Exercise directions: Drop the pictures and extract exactly the lines from the one that contains "The height and" through the end of the material.

** Given records follows **

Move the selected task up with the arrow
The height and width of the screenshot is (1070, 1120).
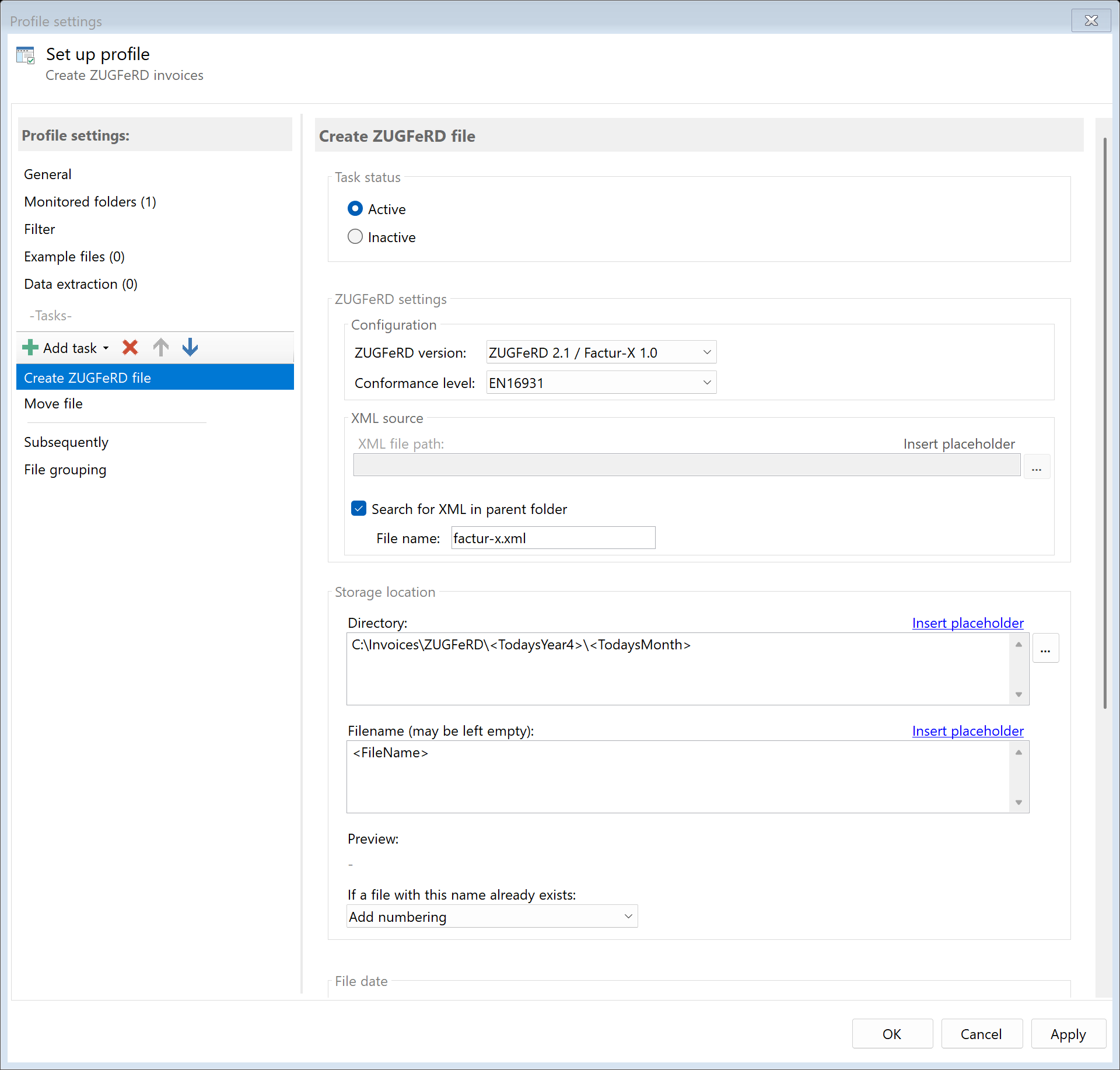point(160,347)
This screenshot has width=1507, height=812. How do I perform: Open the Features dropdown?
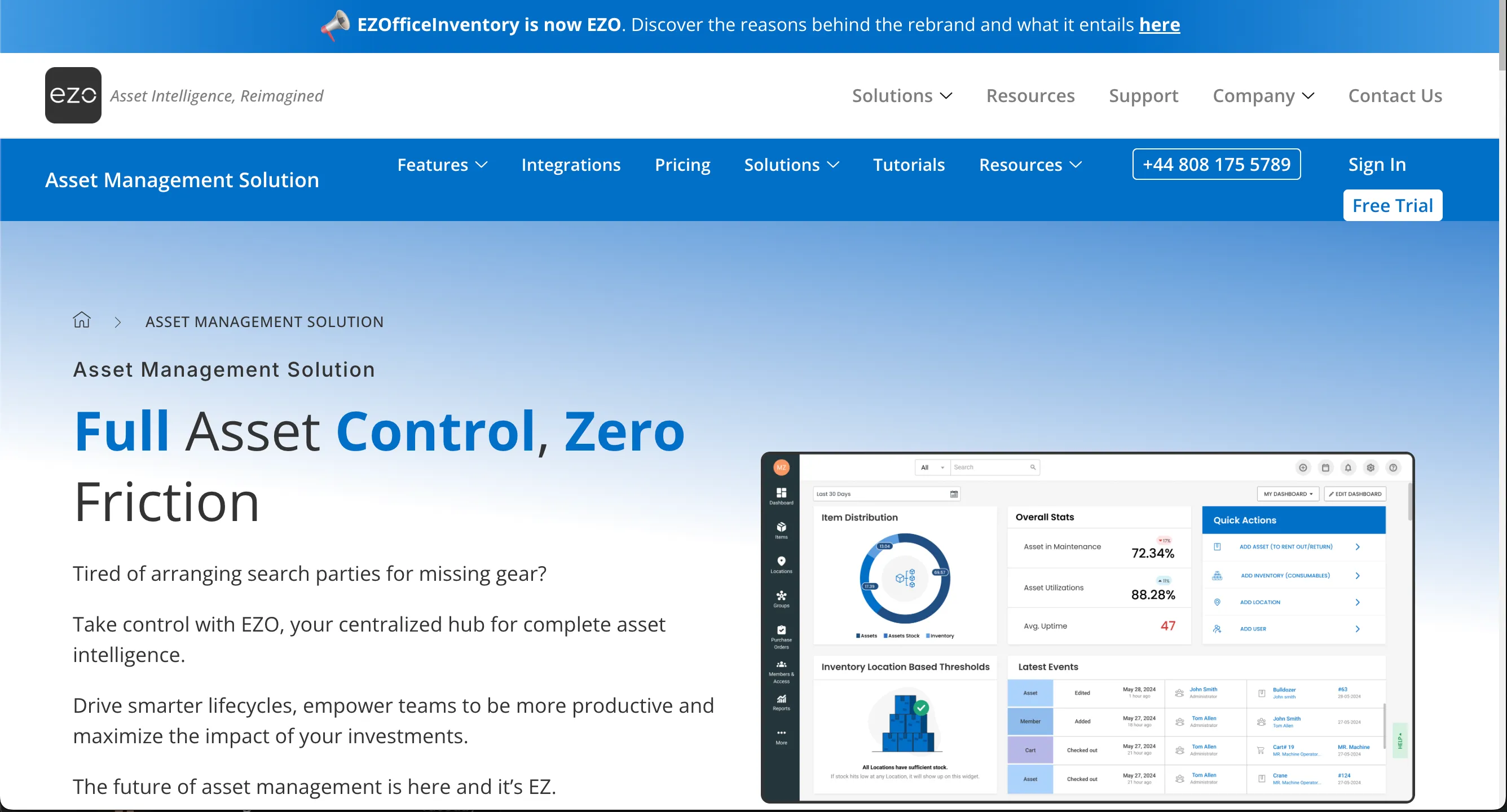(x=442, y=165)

** End of Given records **

Answer:
The height and width of the screenshot is (1070, 1120).
point(160,347)
This screenshot has width=1507, height=812. How do I perform: Open the Features dropdown?
(x=442, y=165)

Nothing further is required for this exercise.